Un article de La Croix sur les évolutions de la pratique religieuse (15 août 2006)
Au cours des dernières décennies, dans l’ensemble des pays occidentaux, les bouleversements intervenus dans l’économie, la société, la culture, ont profondément changé le paysage religieux. Dans quelle mesure les pratiques des Eglises sont-elles restées en phase avec des modes de vie et des mentalités en pleine évolution ? La réponse à cette question requiert la mise en oeuvre de recherches permettant de comprendre les processus en cours. Encore faut-il que les responsables des Eglises prennent en compte les analyses des sociologues et veuillent bien en tirer des conséquences.
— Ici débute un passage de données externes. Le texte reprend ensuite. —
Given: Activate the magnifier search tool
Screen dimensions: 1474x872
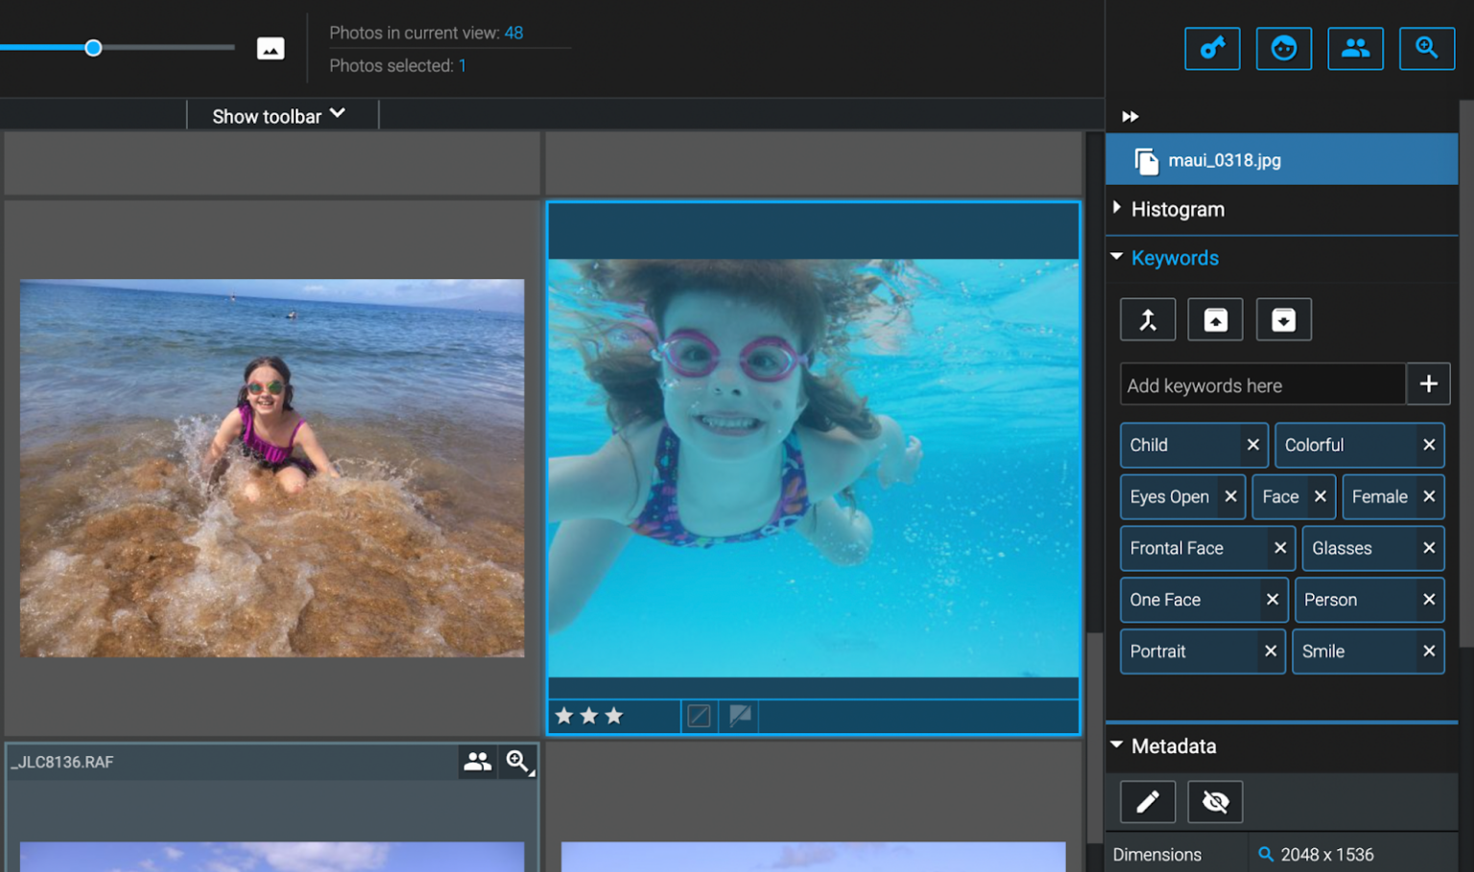Looking at the screenshot, I should pos(1427,48).
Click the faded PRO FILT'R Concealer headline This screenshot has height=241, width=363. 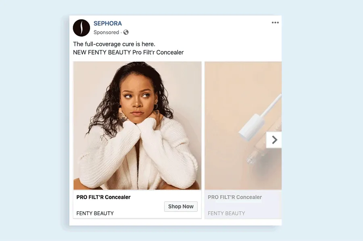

Saluons la politique menée en ce domaine par la rédaction de La Croix.
En effet, à plusieurs reprises (2), elle a publié des sondages qui éclairent les changements en cours dans le paysage religieux en France, et tout particulièrement dans l’univers catholique. En regard des analyses à plus long terme effectuées par des sociologues, les données viennent nourrir leurs travaux et peuvent être interprétées à la lumière des perspectives qui s’en dégagent.
La baisse continue de l’assistance à la messe.
Dans La Croix du 15 août 2006, une enquête de l’Ifop dresse le profil des catholiques en France (1). Elle vient confirmer une évolution considérable de la pratique religieuse en cours durant les dernières décennies. Alors que les deux tiers des français se disent catholiques, seulement 4,5 % de la population se rend régulièrement à la messe chaque week-end. Ce chiffre marque une nouvelle étape dans la baisse continue de cette pratique depuis les années 70 (3). En fonction de l’importance accordée à l’assistance à la messe tous les dimanches par l’Institution catholique, les sociologues y voyaient un indicateur majeur de la vitalité de celle-ci. Aujourd’hui, face à l’effondrement de celle pratique, une correction intervient puisque la notion de pratique régulière recouvre maintenant tous ceux qui se rendent à la messe au moins une fois par mois.
Cependant, rien ne permet de penser que le palier où se stabilise actuellement cette pratique soit acquis. Au contraire, d’autres données en montrent la fragilité. La pyramide des âges des pratiquants actuels est en effet particulièrement déséquilibrée : 43 % des pratiquants ont plus de 65 ans alors que cette classe d’âge ne représente que 21 % de la population. Et, par ailleurs, le clergé catholique est également vieillissant. Le nombre des prêtres qui assurent actuellement les célébrations est en voie de diminution rapide (2). Ce sondage est donc un nouvel avertissement.
Quelles interprétations ?
Dans son article sur “les évolutions de la pratique religieuse”, Nicolas Senèze s’interroge sur la signification de celle-ci. Il évoque les perspectives ouvertes par les géographes Colette Muller et Jean-Renè Bertrand dans leur ouvrage : “Ou sont passés les catholiques ?”(4).
“Aujourd’hui, ce sont d’autres comportements, attitudes et engagements qui peuvent situer socialement les catholiques” (participation au denier de l’Eglise, lecture de la presse catholique, groupes de prière, engagement dans une antenne du Secours catholique ou dans un rassemblement d’Eglise…). Certes, mais on aurait tort de sous-estimer l’ampleur de la crise.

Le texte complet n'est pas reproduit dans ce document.